= GIVEN REQUEST =
Set down, without any change, the lines in the records below, beginning with the line that contains "Task: Click the HDR10 status badge" and continuing through the line that contains "Action: (821, 520)".

= DATA EXTRACT =
__________________________________________________

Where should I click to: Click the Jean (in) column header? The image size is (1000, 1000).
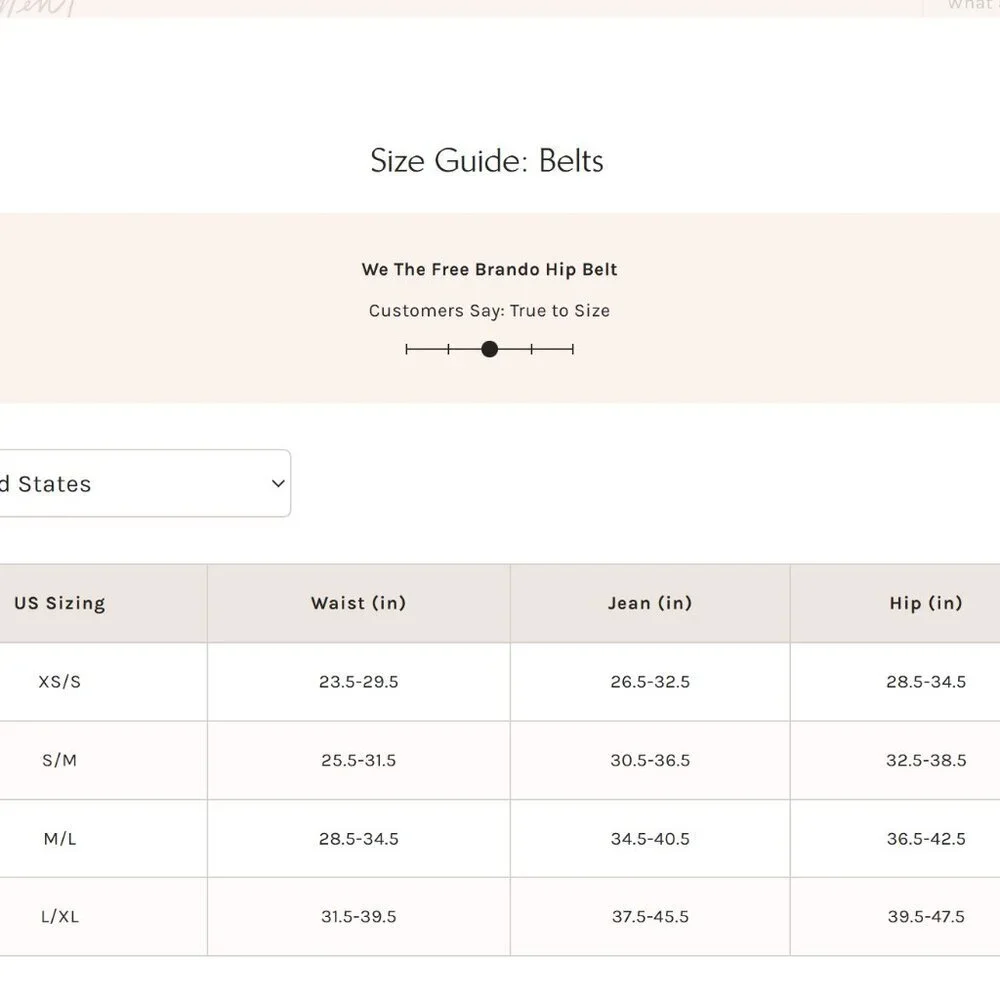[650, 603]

__________________________________________________

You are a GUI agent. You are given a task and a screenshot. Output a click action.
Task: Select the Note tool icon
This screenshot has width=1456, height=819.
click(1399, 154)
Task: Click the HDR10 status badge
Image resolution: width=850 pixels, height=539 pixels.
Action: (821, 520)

__________________________________________________

= OUTPUT =
Task: Click the HDR10 status badge
Image resolution: width=850 pixels, height=539 pixels.
Action: (821, 520)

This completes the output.